The posts were set up in 2012. After the 2017 powergrab, the SDSM party quickly filled the positions with its loyalists, and now one of them, Brussels correspondent Tanja Milevski, is alleging that the post is being abolished to punish her for her subsequent falling out with the Government. Milevska was an unusually vocal critic of the Government over the so-called French proposal, which imposes serious, EU backed conditions on Macedonia to meet Bulgarian demands in the area of national identity and history. Milevska says that after her Twitter criticism, the Government stopped informing her of visits by its officials to Brussels and MIA management began to ignore her while preparing her ouster.
I’m convinced that, if I was a simple microphone holder for the Government I would have been spared. I was supposed to play the role of a Government spokeswoamn and to copy its press releases. Like the previous Government, this Government also wants to MIA to operate as its press office and not a professional news outlet. It would have been illegal to abolish just my position so they abolished all of them, Milevska told Fokus in an interview.

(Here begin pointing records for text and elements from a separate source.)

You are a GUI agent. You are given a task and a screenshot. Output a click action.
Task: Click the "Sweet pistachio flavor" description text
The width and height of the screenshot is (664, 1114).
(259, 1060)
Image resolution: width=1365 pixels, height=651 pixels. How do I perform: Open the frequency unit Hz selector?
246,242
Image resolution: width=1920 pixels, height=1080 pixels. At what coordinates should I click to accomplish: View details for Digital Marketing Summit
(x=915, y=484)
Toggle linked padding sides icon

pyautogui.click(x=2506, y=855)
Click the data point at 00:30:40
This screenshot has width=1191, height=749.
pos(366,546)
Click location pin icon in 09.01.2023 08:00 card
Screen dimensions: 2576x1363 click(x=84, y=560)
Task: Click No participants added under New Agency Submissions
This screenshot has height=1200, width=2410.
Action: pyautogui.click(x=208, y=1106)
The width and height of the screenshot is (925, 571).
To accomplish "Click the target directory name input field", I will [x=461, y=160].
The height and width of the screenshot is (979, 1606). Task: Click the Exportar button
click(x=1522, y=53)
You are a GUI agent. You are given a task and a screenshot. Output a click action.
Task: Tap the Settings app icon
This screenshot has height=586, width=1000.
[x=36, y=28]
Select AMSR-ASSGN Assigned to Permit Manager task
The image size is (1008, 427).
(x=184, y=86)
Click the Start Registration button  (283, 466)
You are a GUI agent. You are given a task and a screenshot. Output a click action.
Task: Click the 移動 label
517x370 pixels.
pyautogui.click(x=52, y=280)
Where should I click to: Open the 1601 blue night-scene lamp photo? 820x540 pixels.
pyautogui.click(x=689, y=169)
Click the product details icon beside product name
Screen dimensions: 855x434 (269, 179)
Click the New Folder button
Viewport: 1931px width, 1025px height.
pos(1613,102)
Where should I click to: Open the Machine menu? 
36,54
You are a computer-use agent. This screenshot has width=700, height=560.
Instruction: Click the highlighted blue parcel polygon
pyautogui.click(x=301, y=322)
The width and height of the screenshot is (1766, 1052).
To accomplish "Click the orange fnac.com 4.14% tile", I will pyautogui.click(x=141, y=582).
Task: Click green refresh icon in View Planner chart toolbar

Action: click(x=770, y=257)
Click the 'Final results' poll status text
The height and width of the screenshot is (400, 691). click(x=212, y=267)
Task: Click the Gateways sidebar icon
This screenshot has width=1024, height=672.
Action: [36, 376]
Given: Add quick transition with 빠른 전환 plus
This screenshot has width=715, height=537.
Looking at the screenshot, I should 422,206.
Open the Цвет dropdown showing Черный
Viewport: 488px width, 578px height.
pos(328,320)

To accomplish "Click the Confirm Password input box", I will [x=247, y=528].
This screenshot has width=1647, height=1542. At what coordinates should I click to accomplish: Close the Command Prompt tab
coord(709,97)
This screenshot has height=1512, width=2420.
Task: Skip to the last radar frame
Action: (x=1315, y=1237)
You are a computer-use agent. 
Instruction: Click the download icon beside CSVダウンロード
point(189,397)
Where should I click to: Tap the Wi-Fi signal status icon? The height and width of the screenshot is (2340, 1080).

Milevska comes from the Jovanovski family of journalists who are loudly supportive of the SDSM party and were frequently supported by EU funds to report on the Macedonian glacial paced EU integration. Her mother Svetlana Jovanovska was named press officer in the Macedonian Embassy to the European Union in 2017, and her uncle Borjan Jovanovski is engaged in promoting the SDSM imposed Prespa Treaty, which aims to rename Macedonia into North Macedonia. (Milevska subsequently informed that her mother was also fired, blaming Foreign Minister Bujar Osmani for dismissing her because of her resistance to the French proposal).
But while the other members of the family broadly support the subsequent demands from Bulgaria, that followed after the Prespa Treaty, Milevska came out as its strong opponent. She evoked the family’s communist partisan past, including fighting the Bulgarian soldiers in Macedonia, and called out the Governemnt for initially strongly denouncing the Bulgarian demands, only to accept them in the form of the so-called French Proposal after minor, cosmetic changes. She named SDSM PR opperative Nikola Naumoski, close to the Radmila Sekerinska wing of the party, for putting her on the black list.
My problems started in July, with the French proposal and with Bulgaria. I simply did my job, asked the questions that the Macedonian public wanted to be answered. I asked how come the French Proposal became acceptable, after it was unacceptable. I asked my questions at press conferences where Prime Minister Kovacevski also attended. And while my articles were fully unbiased, I expressed my personal opinion on the social media, and I continue to believe that the French proposal is unacceptable. In July and August I also raised the issue of he status of the Macedonian language in the EU, an issue that remains unresolved but is used by SDSM for its propaganda. This hurt them a lot, they went crazy after I did that, Milevska said.
The Government insists that it secured a guarantee from the EU that the Macedonian language will be made an official EU language despite Bulgarian protests – they cite the recently signed treaty with FRONTEX as precedent that will ensure that all subsequent treaties will be signed in Macedonian – which has not assured many in Macedonia.
I faced perverse, undemocratic tricks from directors such as Dragan Antonovski (MIA director) who tramples workers’ rights even though he himself comes from the journalist union. The only thing that the Government cares about with regard to the EU is to use the process for propaganda purposes. They want someone to report that we began the EU accession talks, even though we haven’t started them, and now they have no-one in Brussels to do their bidding. It’s possible that now they will send another journalist, who will be a Government spokesman, Milevska told Fokus, adding that it such case, they will find the money to fund the position, which is now being abolished allegedly as a cost-cutting measure.